Macartney, Clarence EdwardHave you ever had the experience of  having your pastor preach the same sermon to your congregation of which you are a member, every fall of the year, for 37 years? And here’s the second part of the equation—was this request to the pastor eagerly given by your fellow members to do this very thing? Or Pastors, have you ever had your congregation vote to have you preach the same sermon every fall for as long as you were in the church? It must have been a dynamite sermon in every case.

And yet, that was exactly the case with Dr Clarence Edward McCartney, senior pastor of a Presbyterian Church in Philadelphia, Pennsylvania. On October 18, 1915, he preached a famous sermon entitled “Come Before Winter” from the text in 2 Timothy 4:21. It reads in the King James Version, “Do thy diligence to come before winter.”

Paul was in prison. He was on the eve of his life and ministry. The great apostle was giving his last report to the church through his disciple Timothy.   He urges Timothy to capture the moment and take the opportunity presented, to come to  him. Listen to his words:

“Before winter or never. There are some things which will never be done unless they are done ‘before winter.’  The winter will come and the winter will pass. The flowers of the springtime will deck the heart of the earth and the graves of some of our poor families, perhaps the grave of a dearest friend.  There are golden opportunities on this autumn day and next October, they will be forever shut.”

The emphasis of the celebrated Presbyterian pastor was to make haste when you consider the work of the Lord.  The word “diligence” speaks of being especially conscientious in discharging an obligation.  It is to be zealous, eager, take pains, make every effort, and doing your best.  In short, do what you need to do without delay.

Perhaps now we can see why the congregation asked him to preach this every fall.  They saw that their spirits needed to be reminded to not be procrastinators in the things of life, to say nothing of the work of the Lord.  And so, the pastor had the urging by the congregation to preach the same message every year. And he did so, for forty consecutive years!

Words to live by: There are some things which we can put off without a great deal of problems.  But  procrastination  has  painful effects for God’s kingdom.  Satan and his host are going full speed to tear down God’s kingdom and hinder His work. There is no delay in  his evil designs. But some of God’s people believe that they have all the time in the world to put off the doing of God’s work.  They are wrong.  Don’t be one of them.  Many of the commands in the Bible are set in a tense which speaks of doing something and doing it now.  We are not to put off to tomorrow what must be done today.  One day we will give an account of our times to the Lord.  Let us be busy in the work of the Lord.

Sermon Portion:
To give a fuller sample of the sermon, here are the opening paragraphs. The sermon can otherwise be easily found on the Internet:—

Come Before Winter
by Clarence Macartney
[18 September 1879 – 20 February 1957]

“Do thy diligence to come shortly unto me…. Do thy diligence to come before winter” (2 Timothy 4:9, 21)
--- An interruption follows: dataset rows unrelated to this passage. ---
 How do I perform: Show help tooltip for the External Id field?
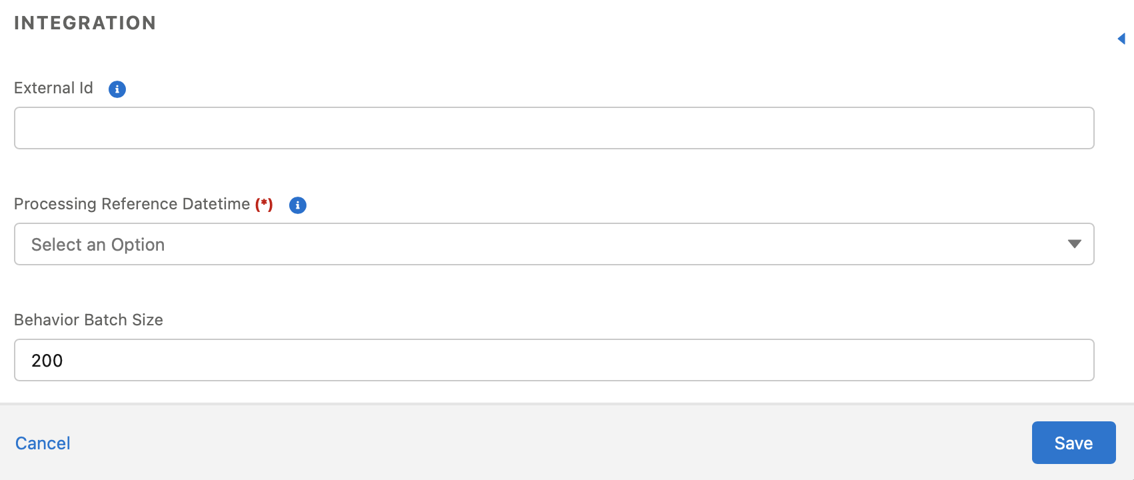[117, 89]
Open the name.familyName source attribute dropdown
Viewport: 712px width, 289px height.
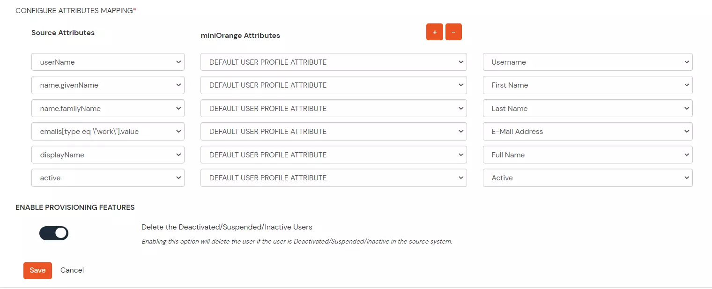pyautogui.click(x=108, y=108)
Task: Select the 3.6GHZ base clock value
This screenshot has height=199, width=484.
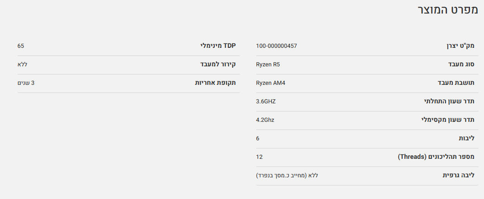Action: 266,102
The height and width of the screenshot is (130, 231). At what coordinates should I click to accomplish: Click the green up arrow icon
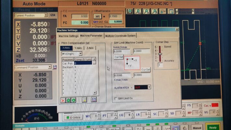pyautogui.click(x=69, y=100)
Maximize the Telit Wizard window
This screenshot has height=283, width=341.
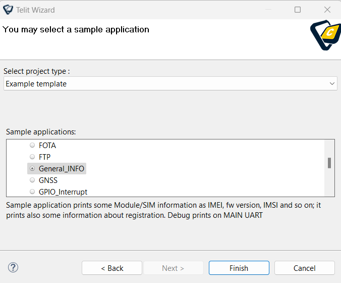click(x=298, y=10)
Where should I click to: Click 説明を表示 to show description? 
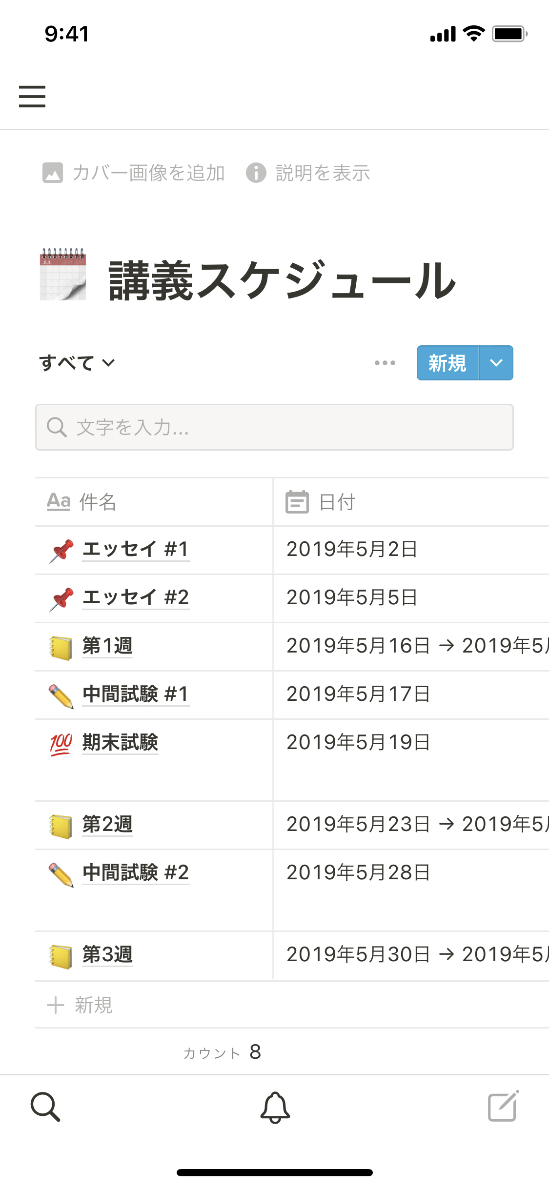coord(308,173)
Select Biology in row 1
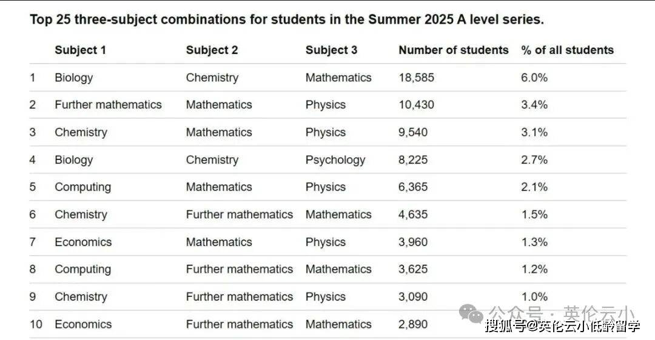Image resolution: width=655 pixels, height=340 pixels. [x=73, y=78]
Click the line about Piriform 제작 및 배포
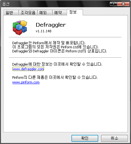The height and width of the screenshot is (144, 131). [49, 43]
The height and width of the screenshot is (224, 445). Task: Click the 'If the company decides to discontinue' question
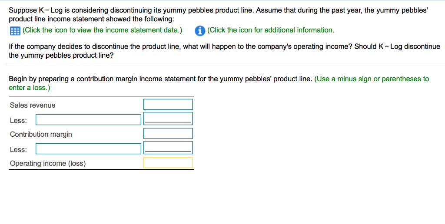click(x=225, y=51)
Napoleon Bonaparte and the Apostle Paul are the most renowned prisoners of history. One was in prison because the peace of the world demanded it; the other because he sought to give to men that peace which the world cannot give and which the world cannot take away. One had the recollection of cities and homes which he had wasted and devastated; the other had the recollection of homes and cities and nations which had been blessed by his presence and cheered by his message. One had shed rivers of blood upon which to float his ambitions. The only blood the other had shed was that which had flowed from his own wounds for Christ’s sake. One could trace his path to glory by ghastly trails of the dead which stretched from the Pyrenees to Moscow and from the Pyramids to Mount Tabor. The other could trace his path to prison, death, and immortal glory by the hearts that he had loved and the souls that he had gathered into the Kingdom of God.

Napoleon once said, “I love nobody, not even my own brothers.” It is not strange, therefore, that at the end of his life, on his rock prison in the South Atlantic, he said, “I wonder if there is anyone in the world who really loves me.”

But Paul loved all men. His heart was the heart of the world, and from his lonely prison at Rome he sent out messages which glow with love unquenchable and throb with fadeless hope.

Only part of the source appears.